USA
Sen. John McCain (R) of Arizona was set to pick up the endorsement of California Gov. Arnold Schwarzenegger Thursday in the race for the GOP presidential nod. California has 173 Republican delegates at stake on Super Tuesday (Feb. 5), or 15 percent of the total needed to secure the GOP nomination.
New rules aimed at tightening border security went into effect Thursday for US and Canadian citizens. People 19 and older must now show proof of citizenship in the form of a passport, birth certificate, or other ID rather than simply declare their citizenship. Border agents have the latitude to provide a grace period.
Rep. Thomas Davis (R) of Virginia, who presided over the hearings examining baseball's steroid problem, said Wednesday that he will not seek reelection in November in order to "take a sabbatical from public life." The announcement gives Democrats a strong opportunity to pick up a congressional seat.
A federal judge threw out a class-action lawsuit Wednesday against the US Army Corps of Engineers over levee breaches that led to massive flooding in New Orleans after hurricane Katrina in 2005. Judge Stanwood Duval said that while the agency failed to protect the city, a 1928 law makes the federal government immune when flood-control projects like levees break.
Mayor Kwame Kilpatrick (D) of Detroit emerged from a week-long, self-imposed exile Wednesday to apologize for the "embarrassment and disappointment" surrounding a recent text-messaging scandal with a female chief of staff.

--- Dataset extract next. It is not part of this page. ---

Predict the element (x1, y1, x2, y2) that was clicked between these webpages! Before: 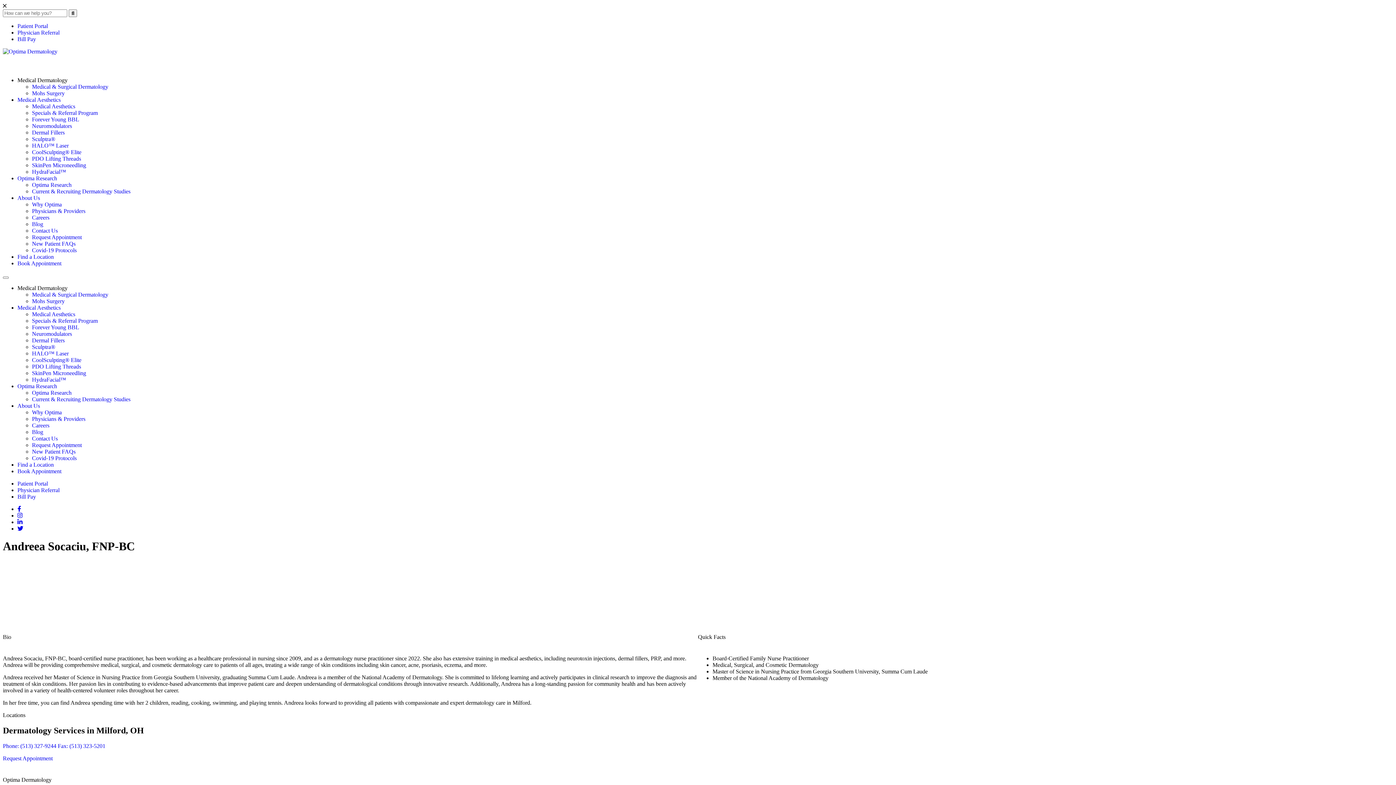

The mayor (above) is married and previously denied having a physical relationship with Christine Beatty.
Thousands of moderate Baptists, including former President Carter, opened a conference in Atlanta Wednesday designed to serve as a model of unity and show their tradition goes beyond conservative Southern Baptist beliefs.
Several historical groups filed a request Thursday in a US district court in New York calling for the release of grand jury records in the case of Julius and Ethel Rosenberg, who were executed in 1953 for passing nuclear secrets to the Soviet Union. Unsealing relevant documents, historians believe, might help address whether the government overreached in prosecuting the married couple.
With this week's $3 million donation from the W.K. Kellogg Foundation, the largest yet from a private entity, $90 million of the $100 million needed for the Martin Luther King Jr. National Memorial is in hand. A ceremonial groundbreaking took place in 2006 on the National Mall in Washington, but now serious construction is about to begin. Below, Lei Yixin inspects a scale model of his sculpture that will be the memorial's centerpiece.